Franz Baumann und die Tiroler Moderne
Der Erste Weltkrieg brachte nicht nur Herrscherhäuser und Imperien an ihr Ende, auch in Kunst, Musik, Literatur und Architektur veränderte sich in den 1920er Jahren vieles. Während sich Jazz, atonale Musik und Expressionismus im kleinen Innsbruck nicht etablierten, veränderte eine Handvoll Bauplaner das Stadtbild auf erstaunliche Art und Weise. Inspiriert von den neuen Formen der Gestaltung wie dem Bauhausstil, Wolkenkratzern aus den USA und der Sowjetischen Moderne aus der revolutionären UdSSR entstanden in Innsbruck aufsehenerregende Projekte.

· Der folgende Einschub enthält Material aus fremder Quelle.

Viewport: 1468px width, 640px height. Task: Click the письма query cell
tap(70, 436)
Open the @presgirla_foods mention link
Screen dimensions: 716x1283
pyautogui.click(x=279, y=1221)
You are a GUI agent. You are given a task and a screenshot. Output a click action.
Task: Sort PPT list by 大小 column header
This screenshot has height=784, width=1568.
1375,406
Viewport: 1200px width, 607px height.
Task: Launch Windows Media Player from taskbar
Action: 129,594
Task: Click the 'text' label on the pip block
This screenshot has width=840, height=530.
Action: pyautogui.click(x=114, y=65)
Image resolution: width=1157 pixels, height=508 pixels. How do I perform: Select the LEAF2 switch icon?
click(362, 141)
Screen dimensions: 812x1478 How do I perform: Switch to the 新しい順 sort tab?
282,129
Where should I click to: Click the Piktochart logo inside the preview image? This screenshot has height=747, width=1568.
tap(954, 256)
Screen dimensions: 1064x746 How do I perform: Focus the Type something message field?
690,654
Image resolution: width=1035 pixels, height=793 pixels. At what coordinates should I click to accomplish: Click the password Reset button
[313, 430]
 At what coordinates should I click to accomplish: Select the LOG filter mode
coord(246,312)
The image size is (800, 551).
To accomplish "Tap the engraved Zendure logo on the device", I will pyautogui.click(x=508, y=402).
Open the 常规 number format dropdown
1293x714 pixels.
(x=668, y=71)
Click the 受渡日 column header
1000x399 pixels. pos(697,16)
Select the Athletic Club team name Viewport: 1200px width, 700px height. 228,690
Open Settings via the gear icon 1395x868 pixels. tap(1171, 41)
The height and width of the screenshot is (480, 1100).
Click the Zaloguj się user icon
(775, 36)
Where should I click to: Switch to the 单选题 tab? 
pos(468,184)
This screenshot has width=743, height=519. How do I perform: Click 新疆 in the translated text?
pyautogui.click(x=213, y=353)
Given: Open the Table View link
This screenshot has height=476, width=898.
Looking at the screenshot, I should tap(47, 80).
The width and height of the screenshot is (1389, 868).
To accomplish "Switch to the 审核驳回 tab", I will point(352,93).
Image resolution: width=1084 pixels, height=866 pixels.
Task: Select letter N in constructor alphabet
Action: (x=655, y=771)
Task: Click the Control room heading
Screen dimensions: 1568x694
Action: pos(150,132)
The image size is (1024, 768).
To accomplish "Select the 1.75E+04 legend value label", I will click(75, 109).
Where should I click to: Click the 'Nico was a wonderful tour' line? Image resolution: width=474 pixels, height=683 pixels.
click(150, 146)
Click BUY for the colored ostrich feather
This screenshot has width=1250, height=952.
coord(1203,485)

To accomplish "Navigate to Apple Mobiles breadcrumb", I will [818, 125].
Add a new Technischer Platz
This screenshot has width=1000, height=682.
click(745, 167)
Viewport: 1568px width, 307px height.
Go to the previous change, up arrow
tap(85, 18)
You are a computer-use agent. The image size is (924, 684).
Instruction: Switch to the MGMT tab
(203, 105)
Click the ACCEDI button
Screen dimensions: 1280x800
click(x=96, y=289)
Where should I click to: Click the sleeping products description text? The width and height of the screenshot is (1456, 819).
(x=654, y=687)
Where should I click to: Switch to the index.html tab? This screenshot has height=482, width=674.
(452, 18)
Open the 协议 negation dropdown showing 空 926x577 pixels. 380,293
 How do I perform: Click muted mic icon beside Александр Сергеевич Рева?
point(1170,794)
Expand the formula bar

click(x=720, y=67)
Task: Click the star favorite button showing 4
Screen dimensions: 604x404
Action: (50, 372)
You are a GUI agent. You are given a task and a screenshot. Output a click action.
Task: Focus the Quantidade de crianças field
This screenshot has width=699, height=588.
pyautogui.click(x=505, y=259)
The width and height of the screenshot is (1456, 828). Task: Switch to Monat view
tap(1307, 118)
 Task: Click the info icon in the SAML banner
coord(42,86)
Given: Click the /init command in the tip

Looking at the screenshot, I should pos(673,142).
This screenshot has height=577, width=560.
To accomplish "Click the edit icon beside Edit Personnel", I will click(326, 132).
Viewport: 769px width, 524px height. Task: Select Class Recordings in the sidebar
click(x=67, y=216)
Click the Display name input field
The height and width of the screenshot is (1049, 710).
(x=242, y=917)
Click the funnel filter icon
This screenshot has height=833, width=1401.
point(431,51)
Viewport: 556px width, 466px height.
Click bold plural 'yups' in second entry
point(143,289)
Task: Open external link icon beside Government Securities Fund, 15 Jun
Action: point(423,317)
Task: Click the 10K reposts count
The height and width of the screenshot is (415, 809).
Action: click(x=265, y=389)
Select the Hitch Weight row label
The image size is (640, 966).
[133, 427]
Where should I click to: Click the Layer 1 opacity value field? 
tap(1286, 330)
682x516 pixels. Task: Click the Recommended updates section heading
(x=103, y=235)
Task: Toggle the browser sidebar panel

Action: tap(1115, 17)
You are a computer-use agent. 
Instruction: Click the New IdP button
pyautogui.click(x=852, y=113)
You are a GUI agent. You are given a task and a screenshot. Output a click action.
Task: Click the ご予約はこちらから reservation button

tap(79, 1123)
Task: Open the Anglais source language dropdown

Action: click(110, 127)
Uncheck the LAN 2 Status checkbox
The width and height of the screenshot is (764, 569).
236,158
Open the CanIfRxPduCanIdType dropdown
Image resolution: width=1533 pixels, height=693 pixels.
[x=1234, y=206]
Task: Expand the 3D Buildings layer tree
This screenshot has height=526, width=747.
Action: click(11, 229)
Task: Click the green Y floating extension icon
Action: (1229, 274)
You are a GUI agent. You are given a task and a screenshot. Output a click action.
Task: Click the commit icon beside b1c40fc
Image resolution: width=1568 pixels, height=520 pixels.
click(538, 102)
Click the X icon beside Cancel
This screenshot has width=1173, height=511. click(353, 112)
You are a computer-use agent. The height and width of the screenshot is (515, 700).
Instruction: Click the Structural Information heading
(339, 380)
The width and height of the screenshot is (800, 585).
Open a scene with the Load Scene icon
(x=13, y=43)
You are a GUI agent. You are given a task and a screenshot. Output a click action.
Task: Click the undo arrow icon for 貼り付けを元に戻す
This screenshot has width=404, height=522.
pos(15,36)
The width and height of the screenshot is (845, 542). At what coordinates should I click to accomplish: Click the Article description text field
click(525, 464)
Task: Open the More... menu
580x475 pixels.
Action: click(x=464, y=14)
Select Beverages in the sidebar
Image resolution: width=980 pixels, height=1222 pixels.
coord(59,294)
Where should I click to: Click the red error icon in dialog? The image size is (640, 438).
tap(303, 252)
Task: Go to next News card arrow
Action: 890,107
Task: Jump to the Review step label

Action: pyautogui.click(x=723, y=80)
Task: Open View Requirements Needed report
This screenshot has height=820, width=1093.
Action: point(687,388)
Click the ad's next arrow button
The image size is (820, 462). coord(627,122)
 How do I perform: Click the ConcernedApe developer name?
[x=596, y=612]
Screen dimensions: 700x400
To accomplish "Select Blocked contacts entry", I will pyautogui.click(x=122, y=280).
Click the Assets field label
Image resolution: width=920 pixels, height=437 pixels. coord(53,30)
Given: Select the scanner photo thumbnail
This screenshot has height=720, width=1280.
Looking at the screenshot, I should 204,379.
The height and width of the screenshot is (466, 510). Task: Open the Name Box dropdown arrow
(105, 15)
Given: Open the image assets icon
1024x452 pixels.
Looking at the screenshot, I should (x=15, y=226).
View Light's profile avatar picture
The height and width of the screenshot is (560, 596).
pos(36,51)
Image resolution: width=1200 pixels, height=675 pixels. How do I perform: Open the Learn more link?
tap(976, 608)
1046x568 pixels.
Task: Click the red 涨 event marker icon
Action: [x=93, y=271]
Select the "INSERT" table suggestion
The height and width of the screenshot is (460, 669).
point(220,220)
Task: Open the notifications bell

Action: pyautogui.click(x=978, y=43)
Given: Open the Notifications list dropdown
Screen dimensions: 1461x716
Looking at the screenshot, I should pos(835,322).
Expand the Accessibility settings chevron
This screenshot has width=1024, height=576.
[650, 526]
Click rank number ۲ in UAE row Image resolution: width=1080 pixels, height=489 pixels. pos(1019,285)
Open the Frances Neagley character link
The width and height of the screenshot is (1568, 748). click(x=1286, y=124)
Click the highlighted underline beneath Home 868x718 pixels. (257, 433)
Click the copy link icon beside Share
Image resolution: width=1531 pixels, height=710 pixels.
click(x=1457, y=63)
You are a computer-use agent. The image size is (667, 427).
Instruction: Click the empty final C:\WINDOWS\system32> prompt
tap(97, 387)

Die bekanntesten Vertreter der Avantgarde, die diese neue Art und Weise die Gestaltung des öffentlichen Raumes in Tirol zustande brachten, waren Lois Welzenbacher Siegfried Mazagg, Theodor Prachensky, und Clemens Holzmeister. Jeder dieser Architekten hatte seine Eigenheiten, wodurch die Tiroler Moderne nur schwer eindeutig zu definieren ist. Allen gemeinsam war die Abwendung von der klassizistischen Architektur der Vorkriegszeit unter gleichzeitiger Beibehaltung typischer alpiner Materialien und Elemente unter dem Motto Form follows function. Lois Welzenbacher schrieb 1920 in einem Artikel der Zeitschrift Tiroler Hochland über die Architektur dieser Zeit:
„Soweit wir heute urteilen können, steht wohl fest, daß dem 19. Jahrhundert in seinem Großteile die Kraft fehlte, sich einen eigenen, ausgesprochenen Stil zu schaffen. Es ist das Zeitalter der Stillosigkeit… So wurden Einzelheiten historisch genau wiedergegeben, meist ohne besonderen Sinn und Zweck, und ohne harmonisches Gesamtbild, das aus sachlicher oder künstlerischer Notwendigkeit erwachsen wäre.“
Der bekannteste und im Innsbrucker Stadtbild am eindrücklichsten bis heute sichtbare Vertreter der sogenannten Tiroler Moderne war Franz Baumann (1892 – 1974). Anders als Holzmeister oder Welzenbacher hatte er keine akademische Ausbildung genossen. Baumann kam 1892 als Sohn eines Postbeamten in Innsbruck zur Welt. Der Theologe, Publizist und Kriegspropagandist Anton Müllner alias Bruder Willram wurde auf das zeichnerische Talent von Franz Baumann aufmerksam und ermöglichte dem jungen Mann mit 14 Jahren den Besuch der Staatsgewerbeschule, der heutigen HTL. Hier lernte er seinen späteren Schwager Theodor Prachensky kennen. Gemeinsam mit Baumanns Schwester Maria waren die beiden jungen Männer auf Ausflügen in der Gegend rund um Innsbruck unterwegs, um Bilder der Bergwelt und Natur zu malen. Während der Schulzeit sammelte er erste Berufserfahrungen als Maurer bei der Baufirma Huter & Söhne. 1910 folgte Baumann seinem Freund Prachensky nach Meran, um bei der Firma Musch & Lun zu arbeiten. Meran war damals Tirols wichtigster Tourismusort mit internationalen Kurgästen. Unter dem Architekten Adalbert Erlebach machte er erste Erfahrungen bei der Planung von Großprojekten wie Hotels und Seilbahnen. Wie den Großteil seiner Generation riss der Erste Weltkrieg auch Baumann aus Berufsleben und Alltag. An der Italienfront erlitt er im Kampfeinsatz einen Bauchschuss, von dem er sich in einem Lazarett in Prag erholte. In dieser ansonsten tatenlosen Zeit malte er Stadtansichten von Bauwerken in und rund um Prag. Diese Bilder, die ihm später bei der Visualisierung seiner Pläne helfen sollten, wurden in seiner einzigen Ausstellung 1919 präsentiert.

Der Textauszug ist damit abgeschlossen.